Saved entries
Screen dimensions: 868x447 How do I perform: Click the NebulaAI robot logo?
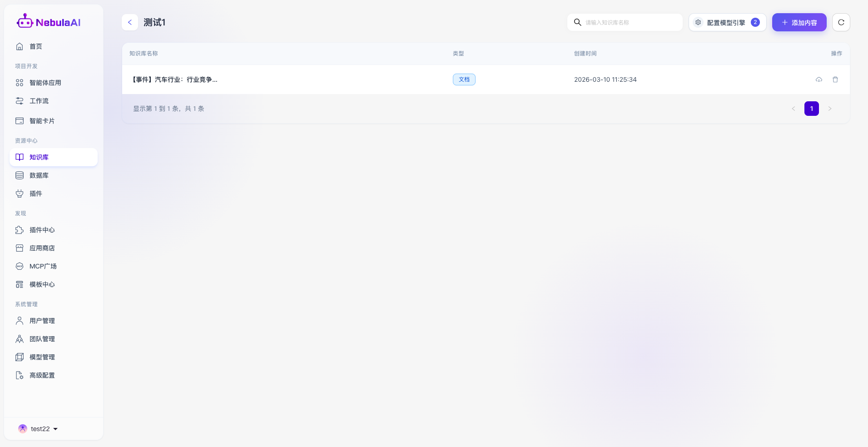pyautogui.click(x=25, y=21)
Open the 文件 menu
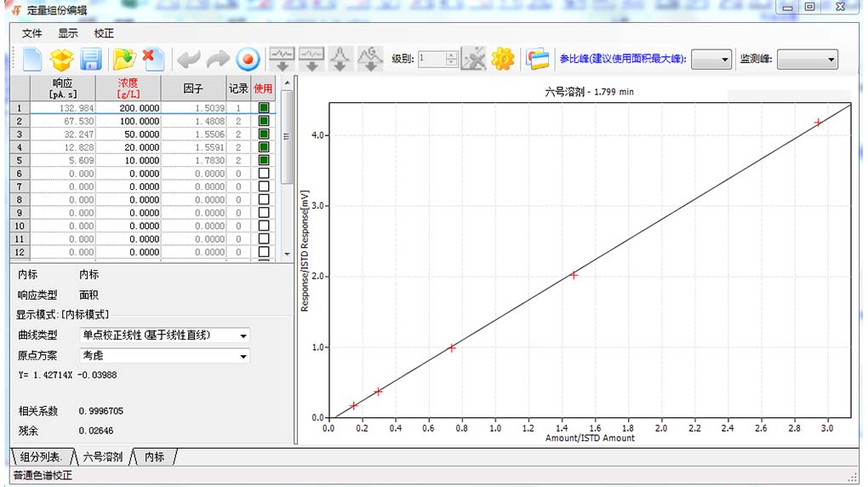Image resolution: width=868 pixels, height=487 pixels. point(32,33)
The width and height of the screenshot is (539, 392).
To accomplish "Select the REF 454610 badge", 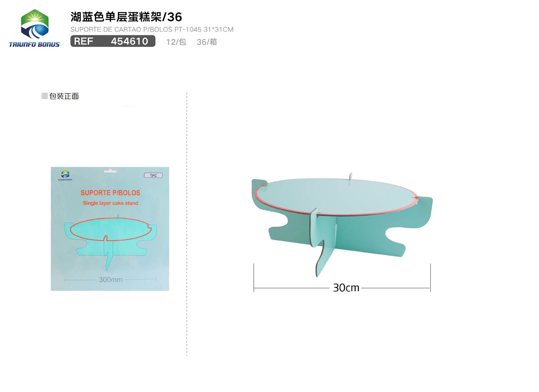I will click(x=113, y=41).
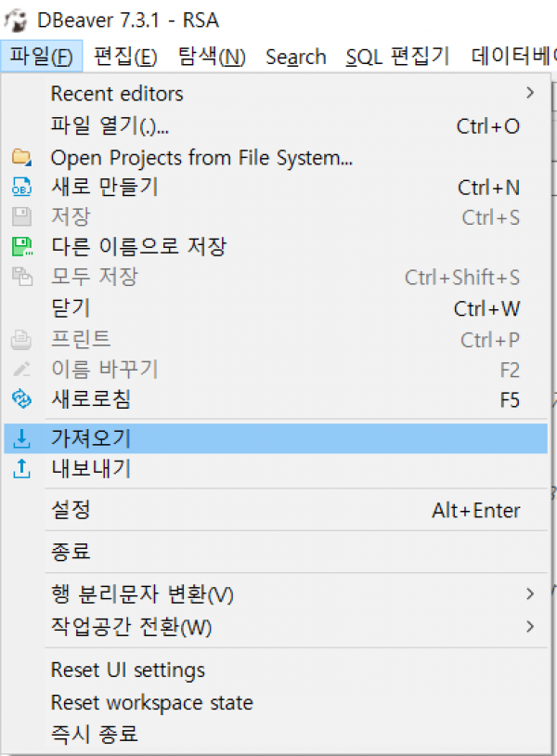Click the 새로고침 refresh arrows icon
This screenshot has height=756, width=557.
point(21,399)
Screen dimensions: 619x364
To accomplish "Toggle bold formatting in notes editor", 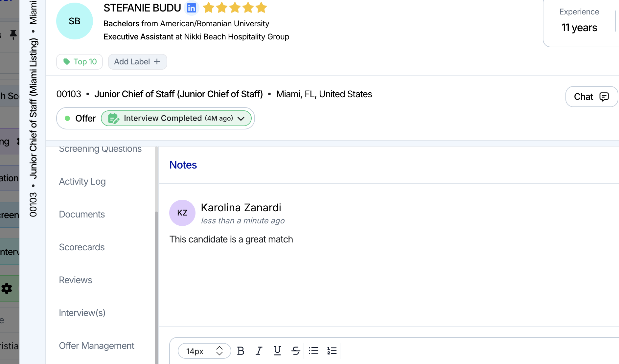I will click(241, 351).
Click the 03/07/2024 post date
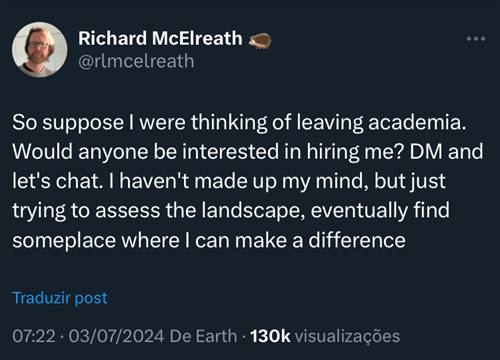 [116, 336]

ASSIGNED TASK
"The width and" marks the last line to keep. Retype every line from the start of the entries through that one, exactly, and drop the pictures.

EXERCISE ANSWER
Screen dimensions: 868x447 How do I perform: Click the NebulaAI robot logo?
pyautogui.click(x=25, y=21)
Open the 文件 menu
Image resolution: width=868 pixels, height=487 pixels. point(32,33)
The width and height of the screenshot is (539, 392).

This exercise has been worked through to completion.